So lets play catch up,my life recently...
Princess told me that I should forget the Catholic church mass I go for,that if I should enter her church, Christ embassy,my hair(which is natural and afro kinky) would fry...lol Can u imagine natural hair fried? what will my natural hair movement sisters say? *My natural hair movement is a story for another day*
As my birthday approaches, I have started feeling older and the worst part is I think I am trapped in the wrong body. I always thought I would be less playful at this age. I have not changed in terms of size, actions nor thoughts.I should be in a teenager's body,this 20's is not working for me no more.Am I the only person who feels this way?

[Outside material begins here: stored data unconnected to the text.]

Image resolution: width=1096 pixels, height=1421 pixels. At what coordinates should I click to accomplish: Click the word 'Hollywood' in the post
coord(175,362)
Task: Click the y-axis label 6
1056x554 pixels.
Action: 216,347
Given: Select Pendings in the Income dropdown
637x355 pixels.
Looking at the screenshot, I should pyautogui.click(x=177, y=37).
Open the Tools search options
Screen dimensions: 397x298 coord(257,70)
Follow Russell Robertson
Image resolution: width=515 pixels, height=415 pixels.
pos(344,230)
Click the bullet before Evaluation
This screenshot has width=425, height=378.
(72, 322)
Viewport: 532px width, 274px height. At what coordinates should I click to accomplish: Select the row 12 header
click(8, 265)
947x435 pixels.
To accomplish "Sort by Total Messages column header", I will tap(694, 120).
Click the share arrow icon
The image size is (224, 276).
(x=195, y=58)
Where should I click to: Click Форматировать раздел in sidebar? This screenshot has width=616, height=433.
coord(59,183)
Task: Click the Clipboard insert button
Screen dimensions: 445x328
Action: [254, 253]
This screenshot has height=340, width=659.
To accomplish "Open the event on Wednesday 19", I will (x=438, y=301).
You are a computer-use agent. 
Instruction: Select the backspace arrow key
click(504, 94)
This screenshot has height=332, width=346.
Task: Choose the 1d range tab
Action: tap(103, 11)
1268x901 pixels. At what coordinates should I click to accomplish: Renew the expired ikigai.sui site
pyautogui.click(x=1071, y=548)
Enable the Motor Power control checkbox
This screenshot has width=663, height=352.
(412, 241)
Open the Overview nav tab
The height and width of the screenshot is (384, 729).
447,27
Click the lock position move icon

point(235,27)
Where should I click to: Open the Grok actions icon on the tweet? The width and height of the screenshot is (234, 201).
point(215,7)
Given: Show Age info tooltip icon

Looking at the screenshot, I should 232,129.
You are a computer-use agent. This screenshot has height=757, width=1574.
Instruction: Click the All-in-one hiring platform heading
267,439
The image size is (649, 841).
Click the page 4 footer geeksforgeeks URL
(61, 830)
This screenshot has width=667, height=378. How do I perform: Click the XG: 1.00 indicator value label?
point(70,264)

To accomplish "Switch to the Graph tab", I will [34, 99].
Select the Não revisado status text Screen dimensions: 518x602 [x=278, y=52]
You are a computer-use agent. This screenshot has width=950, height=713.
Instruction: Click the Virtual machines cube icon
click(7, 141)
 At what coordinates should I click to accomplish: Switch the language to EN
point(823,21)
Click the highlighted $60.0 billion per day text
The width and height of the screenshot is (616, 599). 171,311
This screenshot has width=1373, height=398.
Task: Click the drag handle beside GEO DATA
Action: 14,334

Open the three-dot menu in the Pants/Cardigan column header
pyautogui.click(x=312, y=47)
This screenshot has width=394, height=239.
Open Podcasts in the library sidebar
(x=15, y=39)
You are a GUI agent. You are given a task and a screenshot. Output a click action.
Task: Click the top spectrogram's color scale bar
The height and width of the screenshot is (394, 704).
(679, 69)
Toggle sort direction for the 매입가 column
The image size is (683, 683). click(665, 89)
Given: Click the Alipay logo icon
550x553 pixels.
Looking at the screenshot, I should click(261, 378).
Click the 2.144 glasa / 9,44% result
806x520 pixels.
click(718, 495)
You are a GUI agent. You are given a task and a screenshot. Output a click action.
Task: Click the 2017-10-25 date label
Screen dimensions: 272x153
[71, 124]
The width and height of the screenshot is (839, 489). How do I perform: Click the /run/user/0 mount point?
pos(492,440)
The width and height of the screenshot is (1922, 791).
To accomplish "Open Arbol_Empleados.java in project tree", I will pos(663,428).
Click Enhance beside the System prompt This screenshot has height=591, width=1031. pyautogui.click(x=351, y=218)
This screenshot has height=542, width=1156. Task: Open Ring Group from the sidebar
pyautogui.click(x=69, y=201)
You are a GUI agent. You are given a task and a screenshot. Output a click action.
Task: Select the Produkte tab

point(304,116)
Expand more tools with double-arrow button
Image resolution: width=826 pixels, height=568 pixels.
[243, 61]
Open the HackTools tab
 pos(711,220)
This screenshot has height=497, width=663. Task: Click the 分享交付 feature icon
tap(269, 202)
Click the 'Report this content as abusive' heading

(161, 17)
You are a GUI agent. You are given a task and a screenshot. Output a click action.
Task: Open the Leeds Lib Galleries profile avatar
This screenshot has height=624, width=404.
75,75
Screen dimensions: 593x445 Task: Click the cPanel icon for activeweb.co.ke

I gained 8 pounds...yay!!! .Okay people do not get excited yet...I lost 5 pounds after the gain,and to think I worked so hard to gain and preserve those precious pounds,I really did *sad face*. My 3 months hard work gone, just like that, in a week!! My enemies are at work!! They were sent from the village!! My 3 months of not eating healthy,popping pills,sleeping all the time,no form of exercise.Can you imagine how betrayed I feel,my metabolism has betrayed me.Memories of climbing the scale every morning with excitement clinging like leech on my face, the sampling of my extra goodies, inspection of my extra ''ikebe'' that managed to poke its sexy self out *singing ikebe na money money*, me shaking my milkshake in front of the mirror while pouting and feeling sexy, then saying to myself , ''I AM SEXY AND I KNOW IT'' Now,I just jump into the shower, wrap my non fat self in towel and manage to get dressed.I have decided not to give up on my dream to look like Iya basira, so my fattening room therapy starts again: I am going to chew the Combatrin sent by my mum,just in case I have unwanted elements enjoying the dividends of my hard work, Supradyn from my mom,something she sent like 2 yrs ago *mental note to check expiry date*,bucket of ice cream, bars of chocolate, fight with all my FFO(FOR FOOD ONLY) friends.This is OPERATION 10 POUNDS IN 2 WEEKS *MISSION IMPOSSIBLE SOUND TRACK*
I have finally accepted the fact that God would NEVER carry me anywhere just to abandon me.I CANNOT over emphasize this enough. I currently have a huge miracle in my life and the most amazing thing is ''I DO NOT DESERVE IT'' Look at all the church goers, the prayer warriors( my longest prayer is when I pray to eat), the evangelists and then compare my actions with theirs, I should be at the bottom of the pyramid. Yet, I have been blessed beyond measure. I would like to give a shout out to some people who knew about my depressed phase and helped me through it before my miracle came through : Tee, my mom(who has no idea what a blog is), Eljay, Francis (all the prayer and fasting schedule he put me on, which I never agreed to) Nat, Princess, Diva and definitely not Mama Gee the most self centered person I have ever met.
Pumping and I are talking again.Is change definitely not the only constant in life? It was my miracle day, I could not help but accept the apology.If God has blessed me,who am I not to forgive? I AM NOT LUCKY,I AM BLESSED!!!